#### [Goal of the exercise]
In the lines below, look for "Given". Copy each line where it appears.

Available records Start Marker

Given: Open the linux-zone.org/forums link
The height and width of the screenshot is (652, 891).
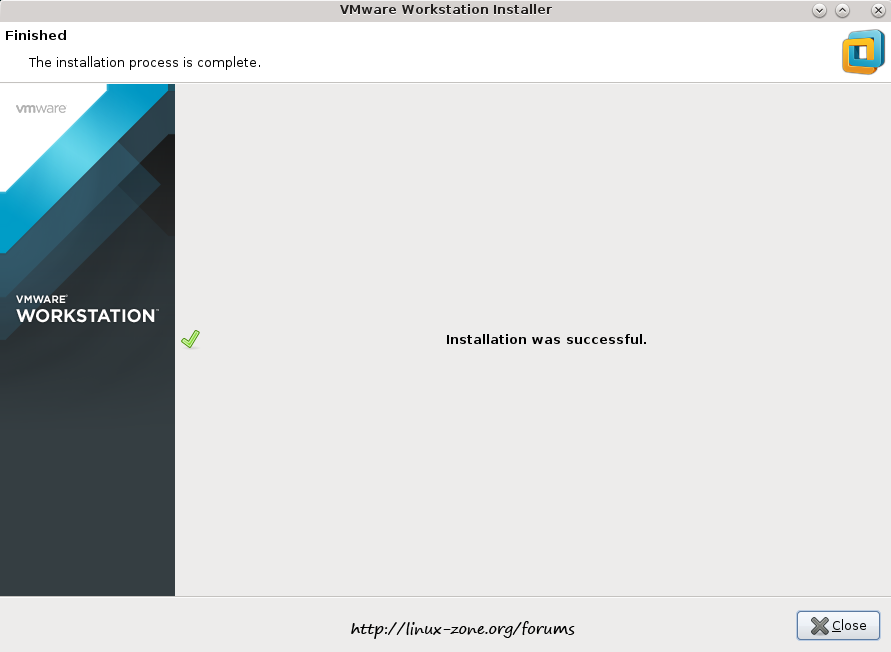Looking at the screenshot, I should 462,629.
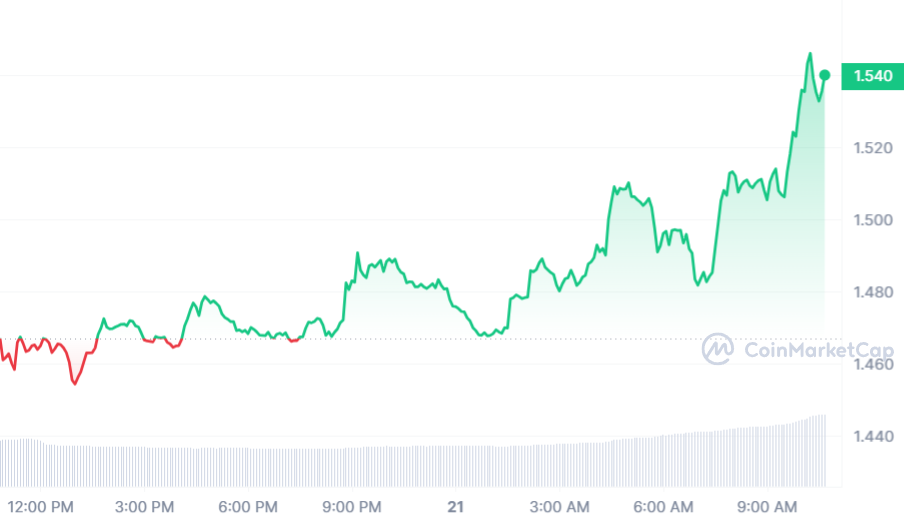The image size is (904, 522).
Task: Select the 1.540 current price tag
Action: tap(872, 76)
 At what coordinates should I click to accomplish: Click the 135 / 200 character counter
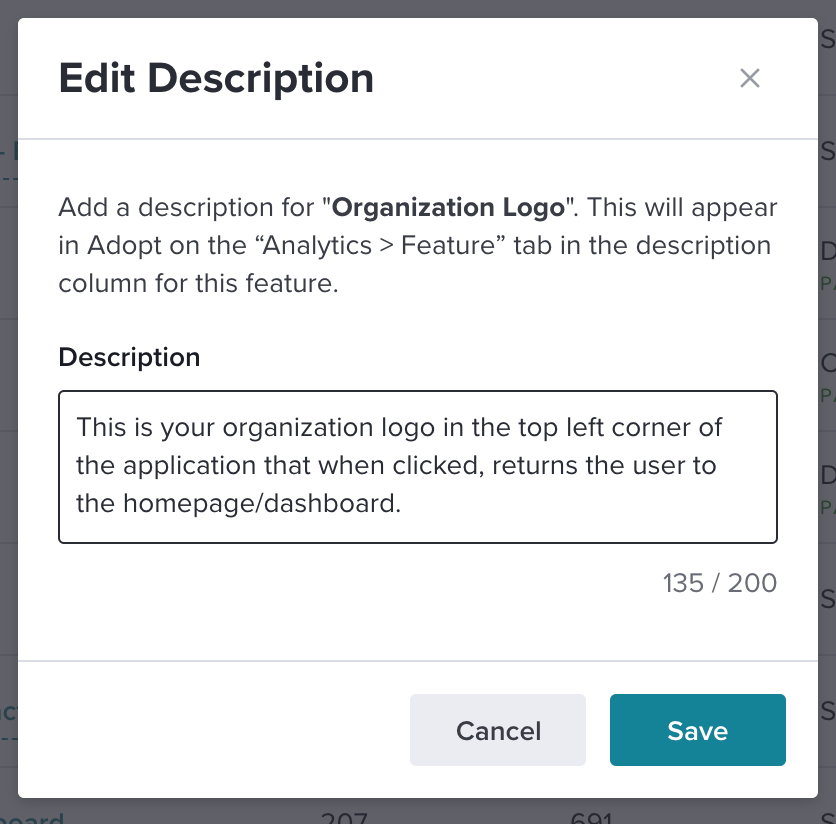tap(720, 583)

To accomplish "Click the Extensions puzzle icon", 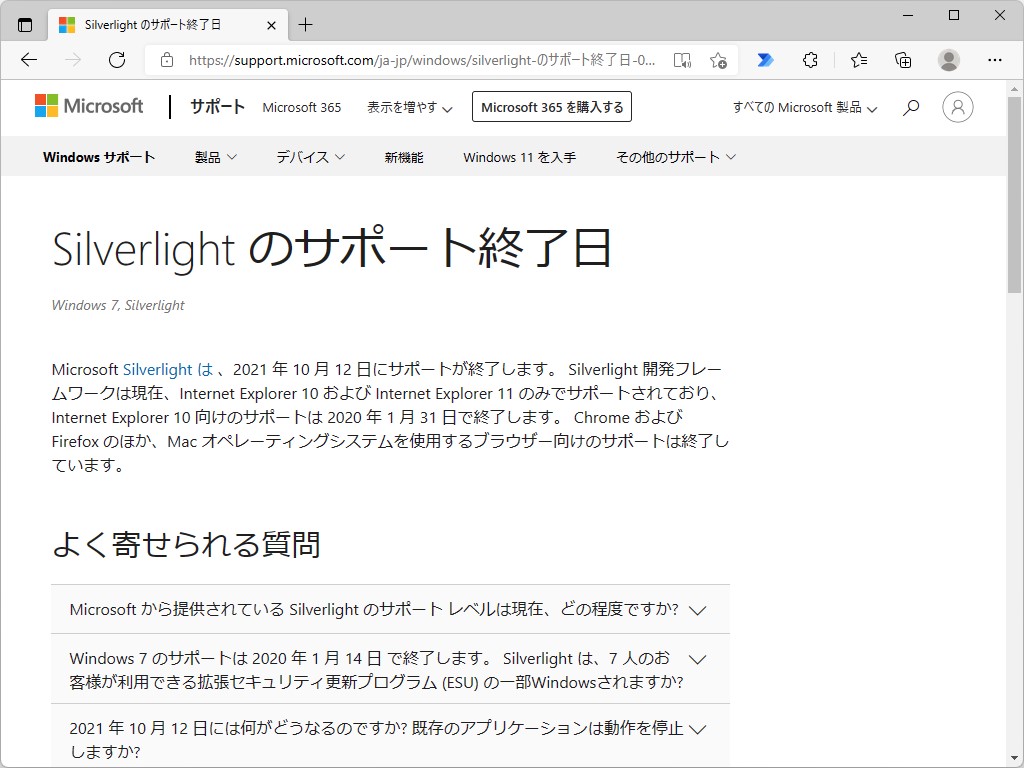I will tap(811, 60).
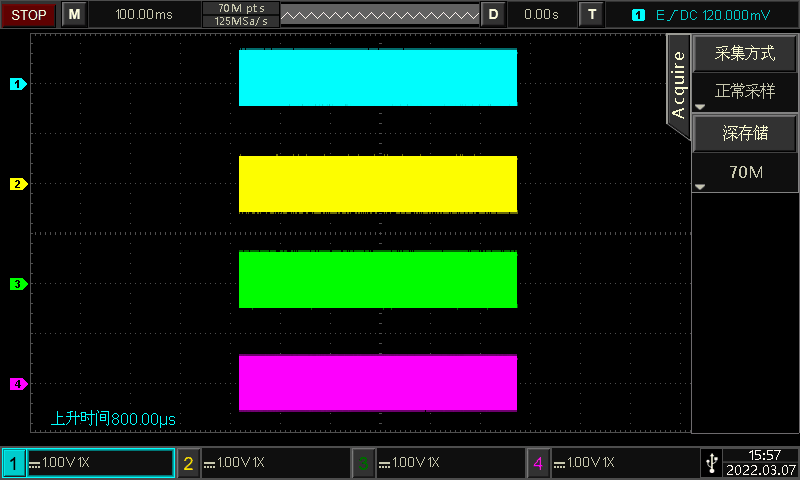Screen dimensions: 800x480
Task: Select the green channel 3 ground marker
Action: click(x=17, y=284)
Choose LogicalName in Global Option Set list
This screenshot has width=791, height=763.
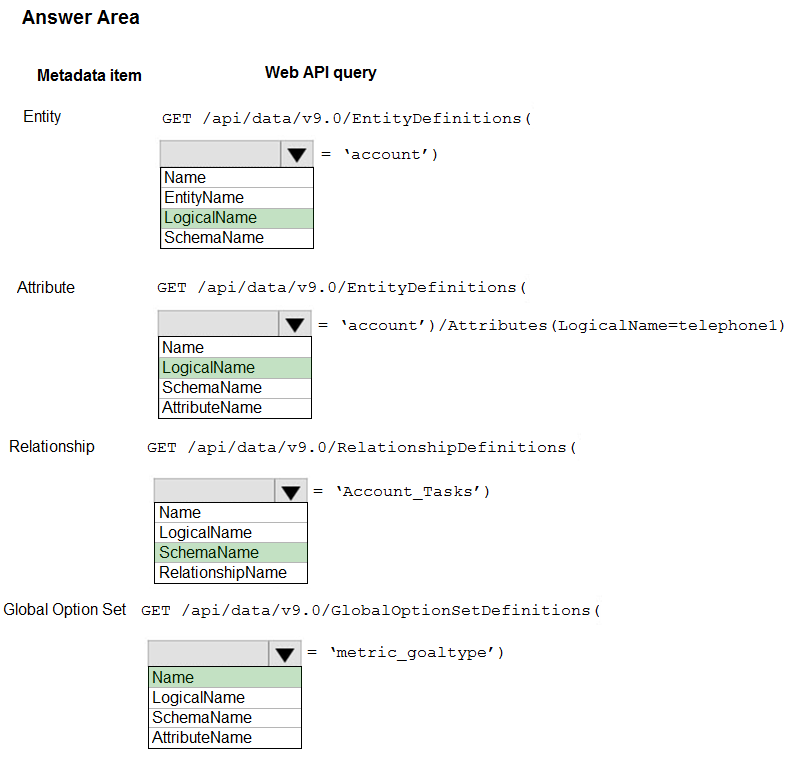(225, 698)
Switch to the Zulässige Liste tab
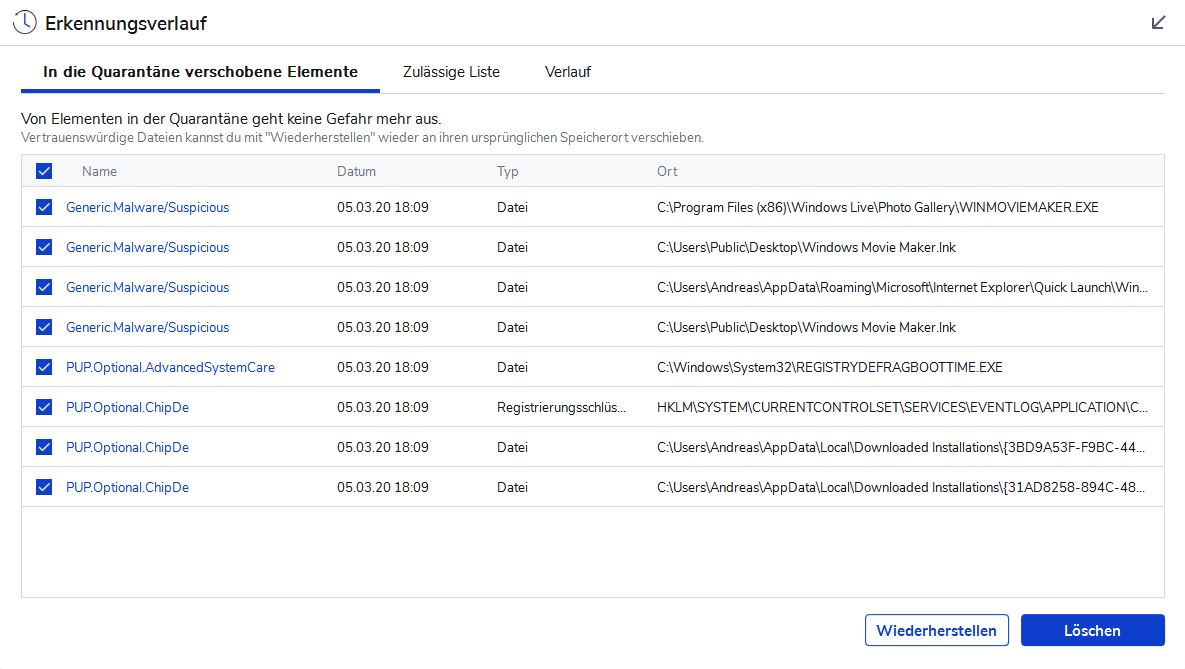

Available records End Marker
Available records Start Marker

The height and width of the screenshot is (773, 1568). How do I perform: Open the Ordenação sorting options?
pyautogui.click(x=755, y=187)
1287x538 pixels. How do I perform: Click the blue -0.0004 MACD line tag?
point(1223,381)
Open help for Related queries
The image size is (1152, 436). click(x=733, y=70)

Available records End Marker
Available records Start Marker

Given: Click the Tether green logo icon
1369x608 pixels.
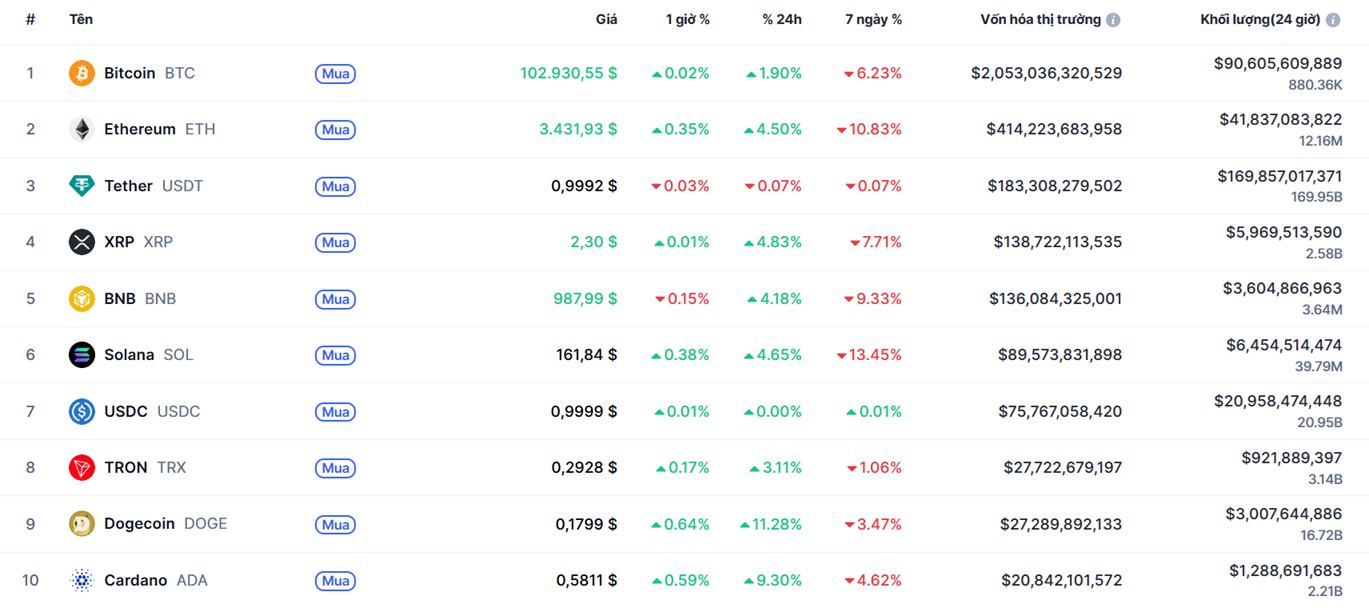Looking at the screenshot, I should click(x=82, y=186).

Available records End Marker

#### [The answer]
Given: Open the linux-zone.org/forums link
Given: Click the Tether green logo icon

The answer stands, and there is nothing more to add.